== Records locating words and elements ==
#####

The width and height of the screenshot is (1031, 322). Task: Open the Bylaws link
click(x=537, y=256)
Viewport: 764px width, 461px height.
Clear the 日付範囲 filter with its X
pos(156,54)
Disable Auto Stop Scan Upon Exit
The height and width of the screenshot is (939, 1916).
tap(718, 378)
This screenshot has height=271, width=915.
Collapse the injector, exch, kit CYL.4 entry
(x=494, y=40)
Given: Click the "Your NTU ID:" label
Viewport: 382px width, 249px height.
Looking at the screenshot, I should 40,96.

#####

== Problem description ==
How many lines above contain the string "height"? Case counts, and the reply should be the number alone.

== Output for this task ==
5